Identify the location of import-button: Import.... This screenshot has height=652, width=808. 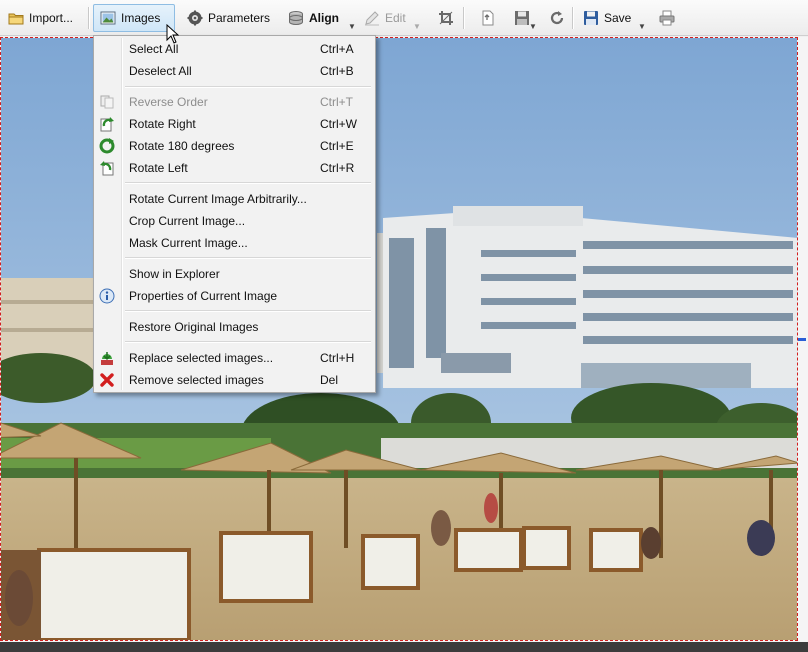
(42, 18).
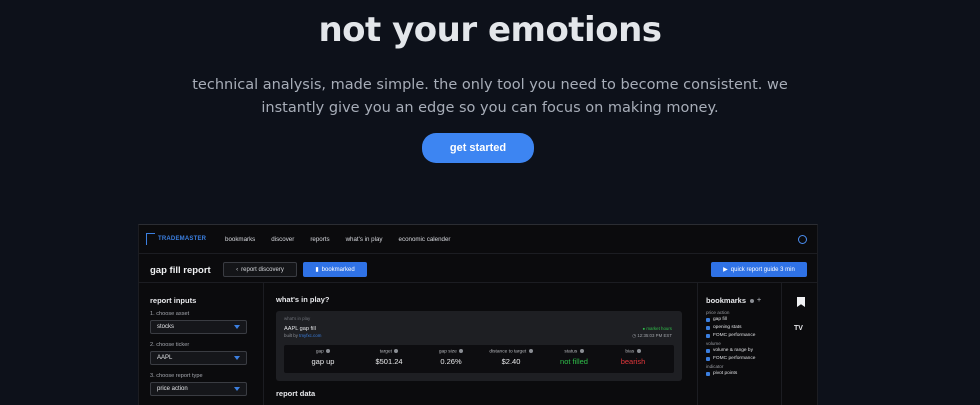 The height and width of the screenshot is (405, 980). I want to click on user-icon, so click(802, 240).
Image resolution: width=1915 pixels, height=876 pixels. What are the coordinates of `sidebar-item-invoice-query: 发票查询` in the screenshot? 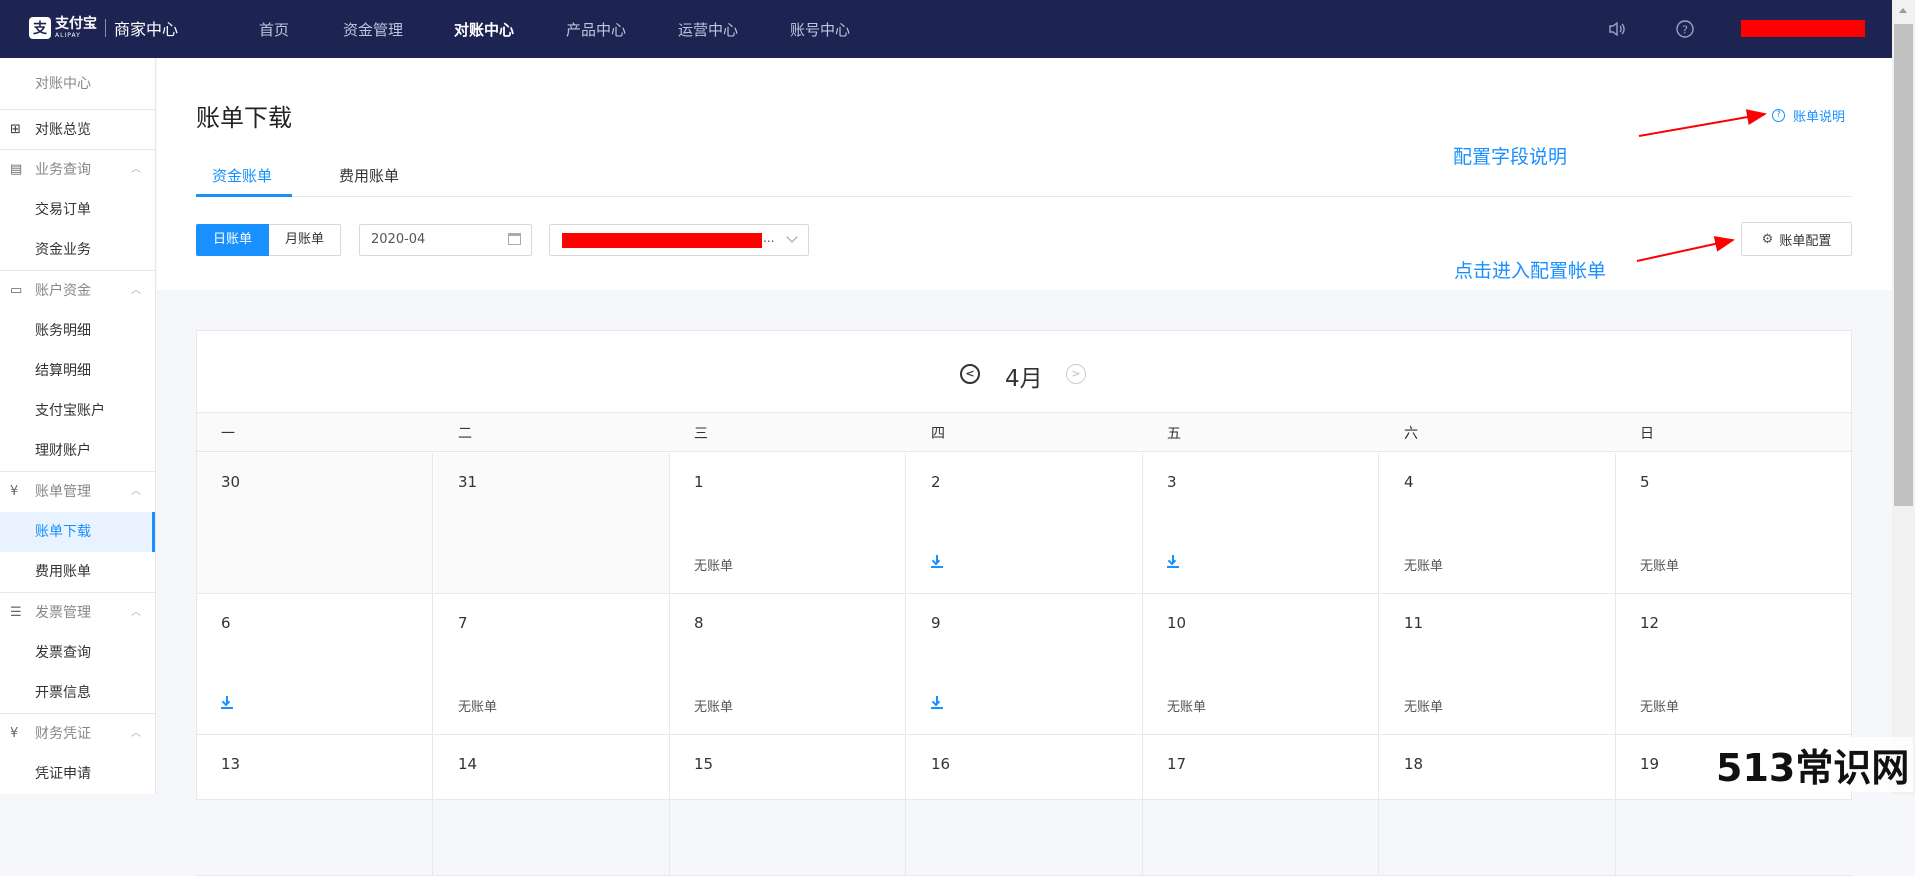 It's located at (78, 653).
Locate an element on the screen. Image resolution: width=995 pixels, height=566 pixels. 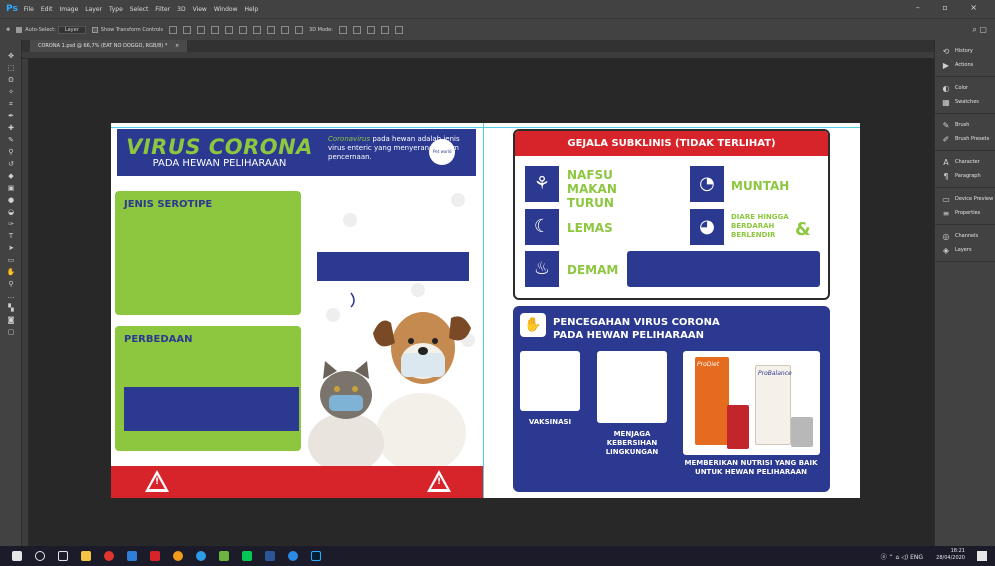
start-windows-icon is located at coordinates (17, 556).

- - -

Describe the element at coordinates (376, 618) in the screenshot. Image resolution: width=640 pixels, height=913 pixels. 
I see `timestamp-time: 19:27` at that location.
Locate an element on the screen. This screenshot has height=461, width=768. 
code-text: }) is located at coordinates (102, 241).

- - -

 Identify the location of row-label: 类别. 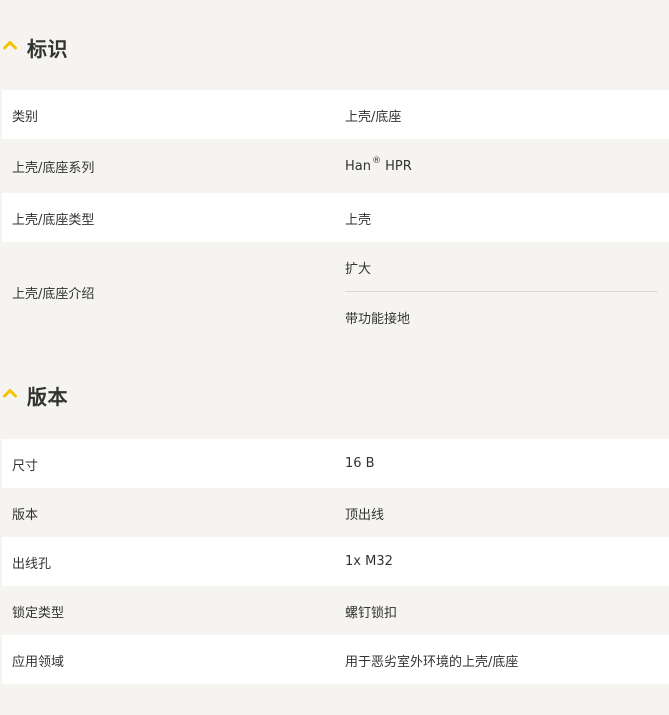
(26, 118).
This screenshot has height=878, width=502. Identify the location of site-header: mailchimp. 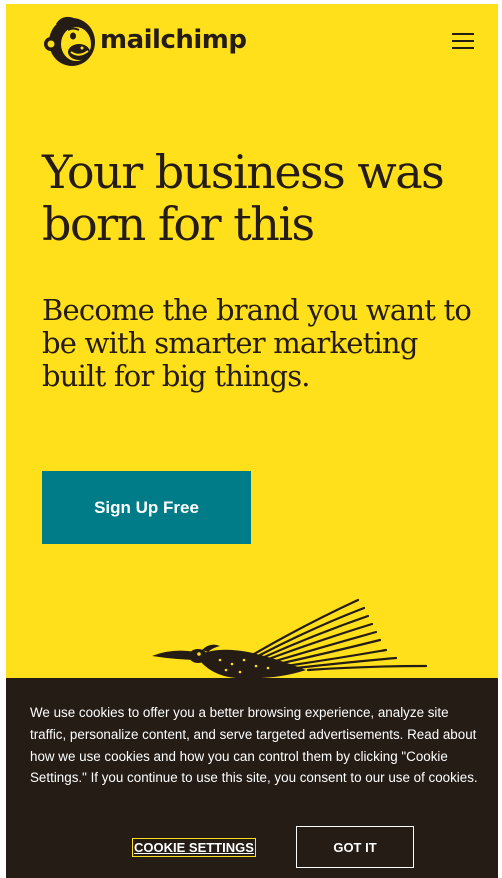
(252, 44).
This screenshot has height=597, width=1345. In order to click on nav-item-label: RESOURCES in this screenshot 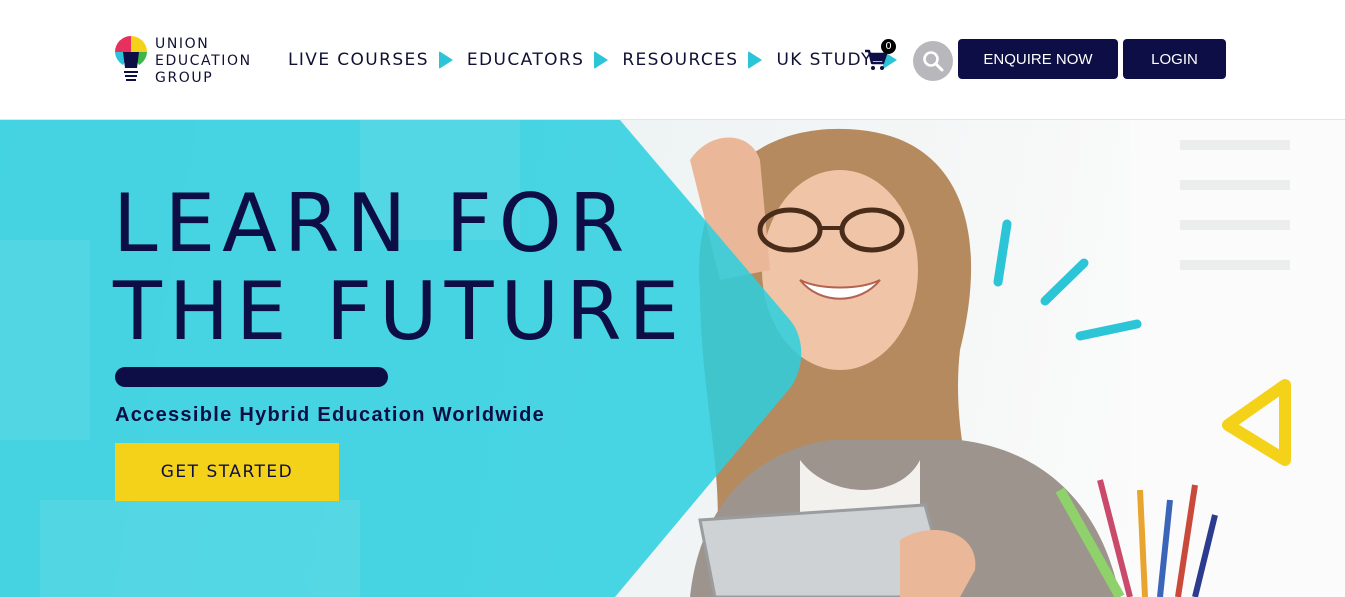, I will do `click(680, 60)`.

- - -

ASSIGNED TASK: Copy the lines between the one holding "Locate an element on the screen. This" and the one holding "coordinates (102, 241).", inclusive, reproducing them without any change.

ANSWER TO THIS TASK:
Locate an element on the screen. This screenshot has height=461, width=768. 
code-text: }) is located at coordinates (102, 241).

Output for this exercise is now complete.